Problem a → In the mailing list message about the /dev/ioasid plan, what does Joerg Roedel say a group carries?

[Opening Extracted text section]

Re: Plan for /dev/ioasid RFC v2

From: Alex Williamson
Date: Wed Jun 09 2021 - 12:27:32 EST


On Wed, 9 Jun 2021 10:15:32 -0600
Alex Williamson <alex.williamson@xxxxxxxxxx> wrote:

> On Wed, 9 Jun 2021 17:51:26 +0200
> Joerg Roedel <joro@xxxxxxxxxx> wrote:
>
> > On Wed, Jun 09, 2021 at 12:00:09PM -0300, Jason Gunthorpe wrote:
> > > Only *drivers* know what the actual device is going to do, devices do
> > > not. Since the group doesn't have drivers it is the wrong layer to be
> > > making choices about how to configure the IOMMU.
> >
> > Groups don't carry how to configure IOMMUs, that information is
> > mostly in the IOMMU domains. And those (or an abstraction of them) is
> > configured through /dev/ioasid. So not sure what you wanted to say with
> > the above.
> >
> > All a group carries is information about which devices are not
> > sufficiently isolated from each other and thus need to always be in the
> > same domain.
> >
> > > The device centric approach is my attempt at this, and it is pretty
> > > clean, I think.
> >
> > Clean, but still insecure.
> >
> > > All ACS does is prevent P2P operations, if you assign all the group
> > > devices into the same /dev/iommu then you may not care about that
> > > security isolation property. At the very least it is policy for user
> > > to decide, not kernel.

[Closing Extracted text section]
[Opening Source data section]

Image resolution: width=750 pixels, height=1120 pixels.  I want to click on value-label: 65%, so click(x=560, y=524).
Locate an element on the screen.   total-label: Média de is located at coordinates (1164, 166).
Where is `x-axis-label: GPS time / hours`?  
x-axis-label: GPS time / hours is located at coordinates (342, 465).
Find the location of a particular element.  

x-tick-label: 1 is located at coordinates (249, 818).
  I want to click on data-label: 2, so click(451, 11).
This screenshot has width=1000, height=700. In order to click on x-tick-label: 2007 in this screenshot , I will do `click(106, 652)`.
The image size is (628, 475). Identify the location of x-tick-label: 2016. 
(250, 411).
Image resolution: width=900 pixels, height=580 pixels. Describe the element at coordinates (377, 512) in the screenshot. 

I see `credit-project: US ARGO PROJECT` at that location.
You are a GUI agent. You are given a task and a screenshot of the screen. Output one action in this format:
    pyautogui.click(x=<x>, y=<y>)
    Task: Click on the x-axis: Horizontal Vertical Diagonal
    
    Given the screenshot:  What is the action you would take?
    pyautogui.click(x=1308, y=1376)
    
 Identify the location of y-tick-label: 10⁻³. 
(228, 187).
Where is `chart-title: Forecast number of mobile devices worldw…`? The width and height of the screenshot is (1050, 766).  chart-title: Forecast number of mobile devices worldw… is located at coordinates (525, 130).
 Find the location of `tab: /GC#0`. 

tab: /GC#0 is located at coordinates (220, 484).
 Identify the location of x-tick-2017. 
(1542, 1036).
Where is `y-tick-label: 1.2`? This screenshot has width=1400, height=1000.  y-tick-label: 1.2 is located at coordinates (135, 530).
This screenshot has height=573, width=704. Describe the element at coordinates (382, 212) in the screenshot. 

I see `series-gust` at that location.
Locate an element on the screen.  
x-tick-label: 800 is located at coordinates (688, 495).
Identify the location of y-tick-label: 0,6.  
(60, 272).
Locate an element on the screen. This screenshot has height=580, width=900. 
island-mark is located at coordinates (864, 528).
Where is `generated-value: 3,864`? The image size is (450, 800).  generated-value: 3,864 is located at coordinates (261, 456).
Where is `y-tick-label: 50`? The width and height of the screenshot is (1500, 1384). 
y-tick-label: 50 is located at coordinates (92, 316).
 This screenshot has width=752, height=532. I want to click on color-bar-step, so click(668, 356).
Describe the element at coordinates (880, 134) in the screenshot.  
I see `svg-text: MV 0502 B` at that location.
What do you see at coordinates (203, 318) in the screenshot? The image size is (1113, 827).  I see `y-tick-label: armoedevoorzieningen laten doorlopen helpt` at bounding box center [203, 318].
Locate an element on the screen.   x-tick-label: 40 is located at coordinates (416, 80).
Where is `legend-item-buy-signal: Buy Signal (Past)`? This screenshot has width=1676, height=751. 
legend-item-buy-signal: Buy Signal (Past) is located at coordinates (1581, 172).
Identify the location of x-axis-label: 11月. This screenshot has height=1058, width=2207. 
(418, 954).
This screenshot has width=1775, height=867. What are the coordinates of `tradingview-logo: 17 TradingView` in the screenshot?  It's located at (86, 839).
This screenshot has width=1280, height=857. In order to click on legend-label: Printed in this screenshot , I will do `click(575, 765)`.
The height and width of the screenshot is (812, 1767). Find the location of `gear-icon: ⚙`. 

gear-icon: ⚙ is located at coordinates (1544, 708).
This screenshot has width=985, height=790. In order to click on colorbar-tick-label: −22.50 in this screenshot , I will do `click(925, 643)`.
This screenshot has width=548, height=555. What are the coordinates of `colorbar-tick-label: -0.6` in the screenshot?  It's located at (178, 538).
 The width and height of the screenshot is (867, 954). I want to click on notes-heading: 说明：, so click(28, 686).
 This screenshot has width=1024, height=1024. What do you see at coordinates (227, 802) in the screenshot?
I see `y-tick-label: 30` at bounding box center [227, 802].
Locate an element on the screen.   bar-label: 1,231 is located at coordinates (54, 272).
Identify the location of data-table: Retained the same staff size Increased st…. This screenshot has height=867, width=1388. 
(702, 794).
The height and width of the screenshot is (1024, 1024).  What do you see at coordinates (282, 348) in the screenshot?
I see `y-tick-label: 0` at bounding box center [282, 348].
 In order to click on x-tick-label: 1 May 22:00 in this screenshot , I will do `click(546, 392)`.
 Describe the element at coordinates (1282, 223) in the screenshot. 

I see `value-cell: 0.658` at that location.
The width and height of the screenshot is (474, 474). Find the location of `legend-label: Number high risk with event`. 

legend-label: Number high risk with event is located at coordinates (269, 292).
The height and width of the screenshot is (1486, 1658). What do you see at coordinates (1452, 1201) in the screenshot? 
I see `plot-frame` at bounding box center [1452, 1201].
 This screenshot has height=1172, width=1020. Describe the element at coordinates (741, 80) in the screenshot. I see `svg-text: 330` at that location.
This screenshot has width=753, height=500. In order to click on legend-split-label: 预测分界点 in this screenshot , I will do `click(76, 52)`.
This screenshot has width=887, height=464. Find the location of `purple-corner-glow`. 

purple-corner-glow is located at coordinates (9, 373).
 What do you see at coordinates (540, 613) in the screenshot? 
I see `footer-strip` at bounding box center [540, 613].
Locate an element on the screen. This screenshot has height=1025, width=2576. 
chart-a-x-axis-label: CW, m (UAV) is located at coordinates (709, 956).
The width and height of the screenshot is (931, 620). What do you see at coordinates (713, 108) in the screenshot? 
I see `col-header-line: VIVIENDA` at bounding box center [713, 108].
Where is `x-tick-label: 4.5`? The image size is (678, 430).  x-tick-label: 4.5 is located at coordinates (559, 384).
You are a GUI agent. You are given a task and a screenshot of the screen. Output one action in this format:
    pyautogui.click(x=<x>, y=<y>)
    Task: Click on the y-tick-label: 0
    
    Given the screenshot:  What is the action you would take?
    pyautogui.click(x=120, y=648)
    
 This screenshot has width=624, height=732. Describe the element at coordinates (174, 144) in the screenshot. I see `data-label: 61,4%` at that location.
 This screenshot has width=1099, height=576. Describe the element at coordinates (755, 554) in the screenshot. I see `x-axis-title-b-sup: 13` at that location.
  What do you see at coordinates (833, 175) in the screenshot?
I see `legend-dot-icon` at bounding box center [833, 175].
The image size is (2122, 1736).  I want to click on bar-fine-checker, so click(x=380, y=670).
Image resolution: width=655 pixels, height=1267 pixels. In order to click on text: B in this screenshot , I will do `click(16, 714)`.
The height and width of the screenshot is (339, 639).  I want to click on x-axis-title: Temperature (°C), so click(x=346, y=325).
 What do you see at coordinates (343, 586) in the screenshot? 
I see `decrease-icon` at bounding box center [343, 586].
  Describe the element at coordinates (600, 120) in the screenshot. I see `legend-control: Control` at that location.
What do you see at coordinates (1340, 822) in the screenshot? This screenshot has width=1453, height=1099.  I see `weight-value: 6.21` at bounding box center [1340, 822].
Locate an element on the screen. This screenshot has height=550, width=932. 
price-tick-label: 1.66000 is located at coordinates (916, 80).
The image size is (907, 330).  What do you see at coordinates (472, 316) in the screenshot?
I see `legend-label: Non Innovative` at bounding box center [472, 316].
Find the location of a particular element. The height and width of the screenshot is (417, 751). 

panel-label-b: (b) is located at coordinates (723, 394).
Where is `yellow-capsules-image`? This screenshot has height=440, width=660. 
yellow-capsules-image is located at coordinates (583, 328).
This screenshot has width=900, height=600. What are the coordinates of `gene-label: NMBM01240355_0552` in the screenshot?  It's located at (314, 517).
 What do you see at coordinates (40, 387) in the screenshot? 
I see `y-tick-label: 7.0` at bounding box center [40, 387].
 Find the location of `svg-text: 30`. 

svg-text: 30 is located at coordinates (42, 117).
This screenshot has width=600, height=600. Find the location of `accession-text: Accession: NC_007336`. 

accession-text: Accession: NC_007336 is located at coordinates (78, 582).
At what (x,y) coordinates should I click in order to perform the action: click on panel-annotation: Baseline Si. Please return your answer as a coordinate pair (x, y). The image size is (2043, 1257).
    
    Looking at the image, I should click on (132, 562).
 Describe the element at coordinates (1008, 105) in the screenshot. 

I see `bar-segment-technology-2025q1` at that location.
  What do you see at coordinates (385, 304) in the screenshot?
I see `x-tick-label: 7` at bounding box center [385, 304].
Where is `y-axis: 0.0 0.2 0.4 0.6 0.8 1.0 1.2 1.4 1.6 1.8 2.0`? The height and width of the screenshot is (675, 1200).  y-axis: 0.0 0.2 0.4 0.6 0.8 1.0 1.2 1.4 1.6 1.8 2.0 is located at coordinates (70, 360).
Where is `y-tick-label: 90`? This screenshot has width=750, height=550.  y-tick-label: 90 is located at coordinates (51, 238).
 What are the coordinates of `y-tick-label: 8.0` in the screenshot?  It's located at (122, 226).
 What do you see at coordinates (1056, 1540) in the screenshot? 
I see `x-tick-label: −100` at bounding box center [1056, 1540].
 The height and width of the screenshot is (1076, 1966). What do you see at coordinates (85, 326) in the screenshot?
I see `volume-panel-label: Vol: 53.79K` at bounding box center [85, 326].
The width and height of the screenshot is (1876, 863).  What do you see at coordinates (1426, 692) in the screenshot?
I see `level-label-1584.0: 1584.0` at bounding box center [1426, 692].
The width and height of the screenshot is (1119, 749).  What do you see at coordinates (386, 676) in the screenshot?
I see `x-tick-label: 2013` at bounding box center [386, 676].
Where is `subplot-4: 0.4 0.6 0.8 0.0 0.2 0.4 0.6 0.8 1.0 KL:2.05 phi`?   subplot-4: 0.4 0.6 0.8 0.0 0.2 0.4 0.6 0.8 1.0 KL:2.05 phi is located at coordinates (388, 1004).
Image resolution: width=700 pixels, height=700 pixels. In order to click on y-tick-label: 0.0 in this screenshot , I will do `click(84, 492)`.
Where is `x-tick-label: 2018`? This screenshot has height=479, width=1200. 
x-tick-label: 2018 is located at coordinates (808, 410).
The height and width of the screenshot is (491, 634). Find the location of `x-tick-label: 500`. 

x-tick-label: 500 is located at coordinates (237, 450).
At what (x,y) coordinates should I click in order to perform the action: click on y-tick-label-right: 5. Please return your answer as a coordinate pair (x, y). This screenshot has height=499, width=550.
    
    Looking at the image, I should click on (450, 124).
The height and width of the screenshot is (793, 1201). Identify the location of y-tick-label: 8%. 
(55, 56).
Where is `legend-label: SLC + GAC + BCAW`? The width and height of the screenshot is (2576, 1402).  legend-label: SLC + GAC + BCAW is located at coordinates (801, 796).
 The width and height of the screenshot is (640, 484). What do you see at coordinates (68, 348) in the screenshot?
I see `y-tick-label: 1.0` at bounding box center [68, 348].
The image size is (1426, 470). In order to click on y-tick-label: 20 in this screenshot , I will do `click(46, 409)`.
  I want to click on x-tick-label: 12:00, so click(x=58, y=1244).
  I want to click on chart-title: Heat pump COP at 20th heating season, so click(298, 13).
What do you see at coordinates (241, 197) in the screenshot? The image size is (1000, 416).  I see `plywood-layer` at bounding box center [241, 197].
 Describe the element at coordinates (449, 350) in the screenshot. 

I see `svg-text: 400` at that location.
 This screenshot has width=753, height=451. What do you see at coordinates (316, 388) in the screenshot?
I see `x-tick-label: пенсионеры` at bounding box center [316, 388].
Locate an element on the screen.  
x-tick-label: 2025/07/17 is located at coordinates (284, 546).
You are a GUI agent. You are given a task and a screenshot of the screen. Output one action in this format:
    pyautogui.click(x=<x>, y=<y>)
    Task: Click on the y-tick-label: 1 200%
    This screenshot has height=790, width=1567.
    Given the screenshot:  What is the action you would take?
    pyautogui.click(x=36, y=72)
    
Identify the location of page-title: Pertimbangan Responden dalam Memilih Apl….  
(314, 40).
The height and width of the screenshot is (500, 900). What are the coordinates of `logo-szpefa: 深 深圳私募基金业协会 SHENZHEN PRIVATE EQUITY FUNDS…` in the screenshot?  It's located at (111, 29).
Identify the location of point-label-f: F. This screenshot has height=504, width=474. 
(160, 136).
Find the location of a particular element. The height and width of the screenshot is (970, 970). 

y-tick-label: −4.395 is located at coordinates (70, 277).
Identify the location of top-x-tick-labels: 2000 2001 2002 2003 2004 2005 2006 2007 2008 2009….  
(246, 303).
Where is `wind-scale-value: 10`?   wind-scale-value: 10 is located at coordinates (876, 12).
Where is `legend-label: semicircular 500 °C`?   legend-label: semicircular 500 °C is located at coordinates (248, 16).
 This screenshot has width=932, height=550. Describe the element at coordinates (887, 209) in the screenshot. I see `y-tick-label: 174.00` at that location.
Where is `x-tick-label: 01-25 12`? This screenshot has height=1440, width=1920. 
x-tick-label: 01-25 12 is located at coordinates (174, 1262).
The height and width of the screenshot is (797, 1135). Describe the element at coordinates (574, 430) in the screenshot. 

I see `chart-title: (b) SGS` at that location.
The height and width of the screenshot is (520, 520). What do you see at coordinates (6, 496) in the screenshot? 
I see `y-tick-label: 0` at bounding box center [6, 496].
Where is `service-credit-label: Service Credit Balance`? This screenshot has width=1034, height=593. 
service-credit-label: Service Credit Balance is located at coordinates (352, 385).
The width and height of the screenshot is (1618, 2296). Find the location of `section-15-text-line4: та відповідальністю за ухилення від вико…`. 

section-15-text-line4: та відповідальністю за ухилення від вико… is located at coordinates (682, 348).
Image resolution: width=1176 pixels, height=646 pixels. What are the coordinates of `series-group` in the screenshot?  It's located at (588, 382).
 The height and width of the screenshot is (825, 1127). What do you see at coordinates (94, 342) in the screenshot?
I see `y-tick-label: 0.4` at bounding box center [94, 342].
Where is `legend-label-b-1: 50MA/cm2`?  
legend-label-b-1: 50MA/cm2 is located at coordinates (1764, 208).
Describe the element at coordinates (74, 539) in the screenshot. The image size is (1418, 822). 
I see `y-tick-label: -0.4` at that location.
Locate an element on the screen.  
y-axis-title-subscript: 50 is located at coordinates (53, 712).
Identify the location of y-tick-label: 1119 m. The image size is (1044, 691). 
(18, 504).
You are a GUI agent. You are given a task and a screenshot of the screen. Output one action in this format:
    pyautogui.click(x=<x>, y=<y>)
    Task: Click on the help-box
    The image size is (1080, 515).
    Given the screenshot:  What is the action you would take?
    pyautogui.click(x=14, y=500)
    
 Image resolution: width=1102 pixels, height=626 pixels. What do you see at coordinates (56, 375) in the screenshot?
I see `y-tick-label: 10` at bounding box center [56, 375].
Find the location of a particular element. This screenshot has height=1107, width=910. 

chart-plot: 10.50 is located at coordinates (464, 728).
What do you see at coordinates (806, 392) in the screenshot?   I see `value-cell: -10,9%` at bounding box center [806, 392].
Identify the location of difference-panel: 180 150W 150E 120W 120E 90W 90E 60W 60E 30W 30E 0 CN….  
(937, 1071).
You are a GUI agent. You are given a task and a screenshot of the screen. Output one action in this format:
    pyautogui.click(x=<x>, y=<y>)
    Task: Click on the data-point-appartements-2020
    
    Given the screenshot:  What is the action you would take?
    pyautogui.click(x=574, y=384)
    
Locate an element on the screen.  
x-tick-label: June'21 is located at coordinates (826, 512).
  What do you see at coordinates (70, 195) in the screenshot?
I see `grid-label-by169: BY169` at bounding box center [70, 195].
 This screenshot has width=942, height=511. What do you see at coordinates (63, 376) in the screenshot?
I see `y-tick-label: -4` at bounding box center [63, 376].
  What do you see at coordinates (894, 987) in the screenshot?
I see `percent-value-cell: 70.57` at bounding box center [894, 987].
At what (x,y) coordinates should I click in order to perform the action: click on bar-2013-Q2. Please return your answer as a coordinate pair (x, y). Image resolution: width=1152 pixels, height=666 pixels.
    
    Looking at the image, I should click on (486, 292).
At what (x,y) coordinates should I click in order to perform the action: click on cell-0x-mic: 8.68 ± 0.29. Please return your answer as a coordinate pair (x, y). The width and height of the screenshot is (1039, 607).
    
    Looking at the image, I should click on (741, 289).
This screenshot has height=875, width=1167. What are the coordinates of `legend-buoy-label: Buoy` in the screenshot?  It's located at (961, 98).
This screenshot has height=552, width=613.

[Closing Source data section]

Problem b → Express the lines of the records, from their first line through the line containing "This screenshot has width=1000, height=700.", inclusive, as a JSON list of strings with one string per line. Leave out blank lines.

Response box a → A group carries information about which devices are not sufficiently isolated from each other and therefore always need to be in the same domain.

Response box b →
[
  "Image resolution: width=750 pixels, height=1120 pixels.  I want to click on value-label: 65%, so click(x=560, y=524).",
  "Locate an element on the screen.   total-label: Média de is located at coordinates (1164, 166).",
  "Where is `x-axis-label: GPS time / hours`?  ",
  "x-axis-label: GPS time / hours is located at coordinates (342, 465).",
  "Find the location of a particular element.  ",
  "x-tick-label: 1 is located at coordinates (249, 818).",
  "  I want to click on data-label: 2, so click(451, 11).",
  "This screenshot has width=1000, height=700. In order to click on x-tick-label: 2007 in this screenshot , I will do `click(106, 652)`."
]